::: STUDY TEXT :::
On Nov. 29, 2017, we went through a hysterical reaction to a notice by Sanofi that Dengvaxia MAY cause people who had not suffered from dengue before to have a worse reaction to a mosquito bite if they’d been inoculated with Dengvaxia, than if they hadn’t. But if they had had a previous infection, then Dengvaxia could protect them.
Dengvaxia was immediately banned, on Dec. 1. It was reported over the next few months that 14 children died due to Dengvaxia. Subsequently, more intelligent investigation found that nobody died due to Dengvaxia.
In America about two months ago, it was reported that 33 (now 42) people died from using e-cigarettes. A New York Times article published on Sept. 11, 2019, noted that “Sitting in the Oval Office with the government’s top health officials, President Trump acknowledged that there was a vaping problem and said: ‘We can’t allow people to get sick. And we can’t have our kids be so affected.’” He initially called for a ban on vaping, then did the more sensible thing and called for a meeting with the industry. Subsequently, more intelligent investigation found that none of them died due to vaping nicotine, but from the illegal addition of THC (a marijuana oil) laced with Vitamin E acetate into the nicotine pods. It was those additives that killed them.
::: DATA :::
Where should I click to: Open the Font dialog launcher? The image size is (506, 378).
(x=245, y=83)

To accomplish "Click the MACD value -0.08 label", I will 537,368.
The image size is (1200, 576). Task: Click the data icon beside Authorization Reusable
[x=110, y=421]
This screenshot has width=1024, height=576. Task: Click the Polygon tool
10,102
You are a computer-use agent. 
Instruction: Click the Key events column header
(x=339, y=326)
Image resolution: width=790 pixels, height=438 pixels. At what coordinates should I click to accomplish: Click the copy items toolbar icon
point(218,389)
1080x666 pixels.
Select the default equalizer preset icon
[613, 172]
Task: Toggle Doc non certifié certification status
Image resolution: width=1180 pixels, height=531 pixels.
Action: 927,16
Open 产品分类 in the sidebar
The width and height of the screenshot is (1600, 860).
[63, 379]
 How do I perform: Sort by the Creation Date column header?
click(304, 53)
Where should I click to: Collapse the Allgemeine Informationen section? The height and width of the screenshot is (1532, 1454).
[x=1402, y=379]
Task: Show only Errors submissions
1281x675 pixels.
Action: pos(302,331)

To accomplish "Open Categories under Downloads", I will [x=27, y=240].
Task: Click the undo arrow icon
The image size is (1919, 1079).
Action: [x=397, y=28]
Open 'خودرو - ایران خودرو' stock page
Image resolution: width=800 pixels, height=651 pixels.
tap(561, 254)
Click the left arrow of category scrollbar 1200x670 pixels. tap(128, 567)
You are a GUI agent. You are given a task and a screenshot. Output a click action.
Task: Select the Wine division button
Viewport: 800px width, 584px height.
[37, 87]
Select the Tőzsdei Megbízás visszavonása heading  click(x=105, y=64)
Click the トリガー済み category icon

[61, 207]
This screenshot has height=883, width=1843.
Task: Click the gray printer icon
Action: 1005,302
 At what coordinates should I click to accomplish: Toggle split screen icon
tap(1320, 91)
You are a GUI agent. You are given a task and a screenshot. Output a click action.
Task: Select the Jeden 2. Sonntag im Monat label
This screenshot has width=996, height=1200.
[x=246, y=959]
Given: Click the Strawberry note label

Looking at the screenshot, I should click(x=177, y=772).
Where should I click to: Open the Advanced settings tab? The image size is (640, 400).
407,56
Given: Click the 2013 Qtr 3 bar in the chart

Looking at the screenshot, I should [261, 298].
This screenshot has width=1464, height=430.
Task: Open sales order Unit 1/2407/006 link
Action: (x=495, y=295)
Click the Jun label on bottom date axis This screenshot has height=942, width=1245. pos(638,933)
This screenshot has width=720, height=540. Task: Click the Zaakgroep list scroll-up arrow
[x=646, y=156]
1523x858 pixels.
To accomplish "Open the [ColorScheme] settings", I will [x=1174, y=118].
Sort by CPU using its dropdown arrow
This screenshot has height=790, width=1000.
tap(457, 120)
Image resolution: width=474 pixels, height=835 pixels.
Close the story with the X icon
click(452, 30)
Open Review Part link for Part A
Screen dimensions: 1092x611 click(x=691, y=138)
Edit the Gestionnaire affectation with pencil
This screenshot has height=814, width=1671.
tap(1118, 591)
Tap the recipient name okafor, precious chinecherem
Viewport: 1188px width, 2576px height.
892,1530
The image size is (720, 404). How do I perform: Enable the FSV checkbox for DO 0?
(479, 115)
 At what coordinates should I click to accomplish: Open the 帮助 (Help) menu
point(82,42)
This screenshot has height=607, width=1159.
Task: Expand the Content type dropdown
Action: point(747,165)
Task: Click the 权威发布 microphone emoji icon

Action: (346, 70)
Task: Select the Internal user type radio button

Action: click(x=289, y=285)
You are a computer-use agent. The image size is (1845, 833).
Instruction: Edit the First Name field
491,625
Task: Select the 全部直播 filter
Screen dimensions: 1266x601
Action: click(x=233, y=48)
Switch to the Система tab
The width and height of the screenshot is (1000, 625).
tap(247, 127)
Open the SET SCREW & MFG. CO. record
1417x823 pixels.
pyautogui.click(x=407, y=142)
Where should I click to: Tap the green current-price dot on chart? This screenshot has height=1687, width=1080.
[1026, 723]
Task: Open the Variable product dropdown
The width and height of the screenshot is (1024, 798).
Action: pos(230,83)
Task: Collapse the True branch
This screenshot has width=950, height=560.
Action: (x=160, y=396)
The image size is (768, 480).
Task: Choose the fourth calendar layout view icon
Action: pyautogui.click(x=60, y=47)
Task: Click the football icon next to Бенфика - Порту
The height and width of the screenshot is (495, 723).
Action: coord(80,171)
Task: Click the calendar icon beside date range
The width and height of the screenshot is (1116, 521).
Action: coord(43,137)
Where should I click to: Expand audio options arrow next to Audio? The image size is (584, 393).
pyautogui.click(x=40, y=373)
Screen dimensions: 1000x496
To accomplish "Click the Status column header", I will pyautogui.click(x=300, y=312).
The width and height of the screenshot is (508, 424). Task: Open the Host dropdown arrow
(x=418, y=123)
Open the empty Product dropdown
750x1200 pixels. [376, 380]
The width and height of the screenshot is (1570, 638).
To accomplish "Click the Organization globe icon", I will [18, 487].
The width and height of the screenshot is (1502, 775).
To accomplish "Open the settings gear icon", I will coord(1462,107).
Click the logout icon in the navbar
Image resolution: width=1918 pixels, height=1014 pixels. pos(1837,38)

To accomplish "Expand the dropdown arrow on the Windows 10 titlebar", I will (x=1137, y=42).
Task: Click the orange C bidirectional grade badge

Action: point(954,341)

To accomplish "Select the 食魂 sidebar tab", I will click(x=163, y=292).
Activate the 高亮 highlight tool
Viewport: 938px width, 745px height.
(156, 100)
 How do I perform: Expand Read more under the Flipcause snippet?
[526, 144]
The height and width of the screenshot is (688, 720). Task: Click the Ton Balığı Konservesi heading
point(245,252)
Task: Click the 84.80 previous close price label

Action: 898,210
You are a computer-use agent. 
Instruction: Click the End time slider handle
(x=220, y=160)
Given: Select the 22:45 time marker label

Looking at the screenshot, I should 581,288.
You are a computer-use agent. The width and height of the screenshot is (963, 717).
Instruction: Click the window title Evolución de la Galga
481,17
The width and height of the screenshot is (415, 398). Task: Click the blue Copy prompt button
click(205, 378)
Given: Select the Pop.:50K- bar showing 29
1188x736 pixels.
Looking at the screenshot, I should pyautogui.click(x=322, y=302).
:::
## QUESTIONS TO ANSWER
(1) According to the passage on Dengvaxia and vaping, on what date was Dengvaxia banned?
(2) Duplicate the part of the passage on Dengvaxia and vaping that opens with the words containing "In America about" and closes with "that killed them.".
(3) Pick up the passage on Dengvaxia and vaping after its last sentence and carry it forward.
The entries can be left aside entirely.

## RESULTS FOR THE EXERCISE
(1) Dengvaxia was banned on Dec. 1.

(2)
In America about two months ago, it was reported that 33 (now 42) people died from using e-cigarettes. A New York Times article published on Sept. 11, 2019, noted that “Sitting in the Oval Office with the government’s top health officials, President Trump acknowledged that there was a vaping problem and said: ‘We can’t allow people to get sick. And we can’t have our kids be so affected.’” He initially called for a ban on vaping, then did the more sensible thing and called for a meeting with the industry. Subsequently, more intelligent investigation found that none of them died due to vaping nicotine, but from the illegal addition of THC (a marijuana oil) laced with Vitamin E acetate into the nicotine pods. It was those additives that killed them.

(3)
A few weeks ago, a young girl in the Philippines was reported to have been admitted to an intensive care unit from vaping — for a short six months. Hysterical reaction followed and vaping was banned. Subsequently, more intelligent investigation found that she smoked cigarettes too, so the cause was brought into question, with smoking the more likely cause. The patient has since been discharged from the hospital. The young woman is not dead.
In America, about 480,000 people die every year from smoking, according to the Centers for Disease Control and Prevention—none from vaping legally-produced nicotine. At least 20,000 Filipinos (many would be unreported) die every year from smoking.
Smokers should quit but they can’t, because the addiction is too strong — so they die. But it has been found that they will switch to vaping if it’s financially feasible to do so. Independent, comprehensive research over the past nine years in the UK, which is the most advanced country in understanding the difference between burning and heating tobacco, has found that heating is 95 percent safer. Did you get that—95 percent less harmful. This research was done by experts with no relation to any tobacco company or with any instilled biases. They are medical experts in various fields.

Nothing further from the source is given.